## Problem
Answer these questions using the text on how HTML templates are compiled:
1. What are the two steps to compiling a template?
2. During parsing, what object does a variable token always become?
3. What function do all of the objects in the final array have?

## Document section
=== Begin Enclosure ===

How HTML Templates are Compiled
A quick note before we begin: If tags and filters within code are wrapped in comment tags, as in <!--{% tag %}-->
then some browsers treat them as full nodes and will help a lot with node traversal. Just something worth knowing.
There are two steps to compiling a template: tokenizing a template, and parsing the tokens. The types of tokens can be found in dojox.dtl.text.types as well as dojox.dtl.html.types. They are: tag, variable, text, change, attribute, and element. Tags and variables are of course the foundation of our markup, text is just plain text that has no real bearing on markup, a change is when the parent node changes, an attribute is an HTML attribute, and an element is a DOMNode. During tokenizing, we actually disassemble the tree structure so that when the tokenization is done, none of the Nodes have a parent Node. The first Node encountered is the "root" Node. This is what we will use to insert our template into our document.
We build these tokens by traversing the Node tree, and when we reach a text node, tokenizing the contents if it has any tags or filters (note: this is where, if you use comments, this will never have to happen). After we're done tokenizing, we move on to parsing.
During parsing, all of the tokens become objects. Many of the tokens are always replaced with the same object. For example, the change type always becomes a dojox.dtl.html.ChangeNode, the element type always becomes a dojox.dtl.html.Node, a variable always becomes a dojox.dtl.html.VarNode, and text always becomes a dojox.dtl.html.TextNode. This leaves us with the attribute and tag types. An attribute token can go in two directions: If there is a tag registered for the name of that attribute, we call that function and the returned object replaces that token. If not, the token becomes a dojox.dtl.html.AttributeNode.
The major player here is the tag token. When the registered tag function is called, the tag doesn't always simply replace the token, it can actually "swallow" tokens until it finds a tag that it's looking for. A good example of this is the if/else/endif structure, where the function parses tokens until it reaches and endif tag. This is how nesting tags is possible. In the case of the if tag, while the first if tag is parsing tokens, looking for an else or endif tag, the parser might run into another if tag. This if tag now the one parsing tokens, looking until it finds the endif tag. Once it's done, that object replaces a whole range of tokens in the content that first if tag has been building. The parent if tag, when finished, returns an object to the parser that replaces a range of tokens, all of which are now in either one of the new objects returned by the if tags. No tokens ever disappear, they can all be accounted for in the various objects.
What we end up with is a very linear set of instructions. We have an array of objects, all our objects have a render function, and many of the objects contain lists of objects, and when their render function is called, they will call the render function on the objects they have swallowed. We have what's basically, a tree that always executes linearly, and is always called in the same order.

=== End Enclosure ===

## Given records
=== Begin Enclosure ===

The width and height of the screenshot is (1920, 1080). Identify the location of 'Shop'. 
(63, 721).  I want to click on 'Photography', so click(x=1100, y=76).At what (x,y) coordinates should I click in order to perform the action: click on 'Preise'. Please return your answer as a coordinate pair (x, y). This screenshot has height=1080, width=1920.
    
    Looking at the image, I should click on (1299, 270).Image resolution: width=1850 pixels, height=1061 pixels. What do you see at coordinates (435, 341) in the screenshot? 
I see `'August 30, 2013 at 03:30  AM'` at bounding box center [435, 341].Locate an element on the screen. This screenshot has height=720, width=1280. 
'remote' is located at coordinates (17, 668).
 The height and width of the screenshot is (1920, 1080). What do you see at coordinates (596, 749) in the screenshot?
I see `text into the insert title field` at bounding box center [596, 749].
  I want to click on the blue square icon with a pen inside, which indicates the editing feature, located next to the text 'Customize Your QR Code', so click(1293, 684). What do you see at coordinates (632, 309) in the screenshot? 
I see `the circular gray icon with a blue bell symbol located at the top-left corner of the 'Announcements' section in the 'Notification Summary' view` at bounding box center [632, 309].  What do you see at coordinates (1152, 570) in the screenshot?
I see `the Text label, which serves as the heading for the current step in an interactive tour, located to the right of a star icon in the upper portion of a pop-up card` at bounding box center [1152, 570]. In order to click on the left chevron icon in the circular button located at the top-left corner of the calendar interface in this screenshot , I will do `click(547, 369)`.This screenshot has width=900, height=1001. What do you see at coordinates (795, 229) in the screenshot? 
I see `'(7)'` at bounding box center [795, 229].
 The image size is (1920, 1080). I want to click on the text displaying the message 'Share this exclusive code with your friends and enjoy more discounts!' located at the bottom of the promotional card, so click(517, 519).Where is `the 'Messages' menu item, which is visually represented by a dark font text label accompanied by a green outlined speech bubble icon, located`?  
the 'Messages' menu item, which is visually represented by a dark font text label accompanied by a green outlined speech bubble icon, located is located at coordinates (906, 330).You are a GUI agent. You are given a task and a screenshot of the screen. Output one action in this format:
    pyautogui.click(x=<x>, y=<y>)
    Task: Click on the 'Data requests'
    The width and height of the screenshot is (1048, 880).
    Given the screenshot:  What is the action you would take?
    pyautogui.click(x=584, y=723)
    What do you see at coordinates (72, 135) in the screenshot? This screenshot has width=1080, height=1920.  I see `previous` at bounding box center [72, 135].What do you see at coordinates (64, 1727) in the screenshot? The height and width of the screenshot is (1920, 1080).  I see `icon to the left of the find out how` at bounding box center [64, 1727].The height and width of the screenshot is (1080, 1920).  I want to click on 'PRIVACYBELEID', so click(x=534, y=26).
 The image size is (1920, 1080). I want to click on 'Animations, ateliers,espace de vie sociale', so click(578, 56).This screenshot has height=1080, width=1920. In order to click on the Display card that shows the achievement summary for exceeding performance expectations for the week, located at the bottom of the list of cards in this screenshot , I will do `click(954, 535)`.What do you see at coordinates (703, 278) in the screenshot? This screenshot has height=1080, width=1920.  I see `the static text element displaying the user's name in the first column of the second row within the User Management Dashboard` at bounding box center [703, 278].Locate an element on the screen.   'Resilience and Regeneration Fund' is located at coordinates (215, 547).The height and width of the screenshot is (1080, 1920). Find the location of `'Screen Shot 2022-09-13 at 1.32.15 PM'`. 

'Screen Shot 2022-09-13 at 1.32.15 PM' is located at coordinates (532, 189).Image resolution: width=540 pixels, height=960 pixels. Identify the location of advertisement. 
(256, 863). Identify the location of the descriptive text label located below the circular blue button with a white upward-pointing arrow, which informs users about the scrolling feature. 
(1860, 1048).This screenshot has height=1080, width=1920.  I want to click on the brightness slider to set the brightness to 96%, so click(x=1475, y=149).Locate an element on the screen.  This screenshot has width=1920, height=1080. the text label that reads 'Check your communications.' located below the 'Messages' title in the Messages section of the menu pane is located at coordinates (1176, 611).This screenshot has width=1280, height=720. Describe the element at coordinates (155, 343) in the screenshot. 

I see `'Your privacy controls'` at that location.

=== End Enclosure ===

## Written response
1. Tokenizing a template, and parsing the tokens.
2. A dojox.dtl.html.VarNode.
3. A render function.